Time: 2338ms for 1 sentences (0.4 sentences/sec)

Is this what you need?

zandersmith · November 18, 2014, 11:40pm

Dominique, sorry for the late reply. What you wrote was helpful, but I really wanted to do it through Java code so it seems I can with something like this…

JLanguageTool testTool = new JLanguageTool(language);

try
{
AnalyzedSentence sentence = testTool.getAnalyzedSentence(“The dog went running through the park.”);
AnalyzedTokenReadings[] tokens = sentence.getTokensWithoutWhitespace();

for (AnalyzedTokenReadings token : tokens)
{
List aTokenList = token.getReadings();

for (AnalyzedToken atoken : aTokenList)
{
  System.out.println(atoken.getPOSTag() + " : " + atoken.getTokenInflected());
}

}
}
catch (Exception x)
{
x.printStackTrace();
}

This produces the following output…

SENT_START :
DT : the
NN : dog
VBD : go
JJ : running
NN:U : running
VBG : run
IN : through
JJ : through
RP : through
DT : the
NN : park
. : .
SENT_END : .

This works for me somewhat, but want I really want is to get all inflected forms for some token.
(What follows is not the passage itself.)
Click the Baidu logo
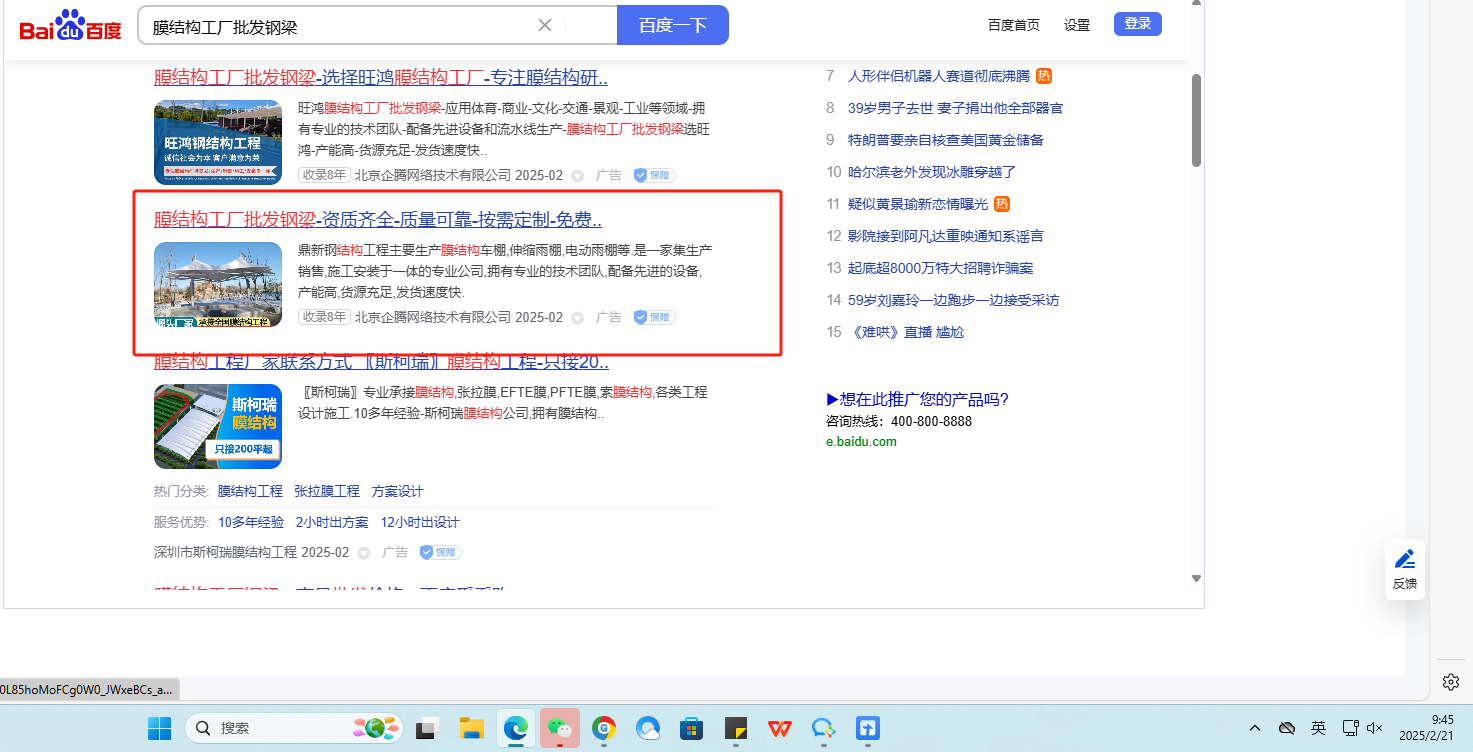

dnaber · November 19, 2014, 8:04am

Programmatically, you can get the inflected forms with a synthesizer:
https://languagetool.org/development/api/org/languagetool/synthesis/en/EnglishSynthesizer.html
Use “.*” as a regular expression for the POS tag to get all forms.
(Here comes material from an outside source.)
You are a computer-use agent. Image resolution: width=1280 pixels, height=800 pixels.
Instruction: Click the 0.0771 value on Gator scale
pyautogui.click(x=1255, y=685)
zandersmith · November 19, 2014, 8:44pm

Thanks! I can certainly use Synthesizers for some things. It would be nice if I could get the POS tag for each of the inflected forms returned by synthesize(). Is there any way to do that? Also, why do some languages (e.g. Portuguese) not have a Synthesizer available?

dnaber · November 20, 2014, 8:00am

There’s no direct way, but instead of getting all tags at once with “.*” you can get the tags one by one. All known tags for English are in this file: ./languagetool-language-modules/en/target/classes/org/languagetool/resource/en/english_tags.txt (similar for other languages).

Some languages have no synthesizer because their maintainers (if there is a maintainer) haven’t added one yet.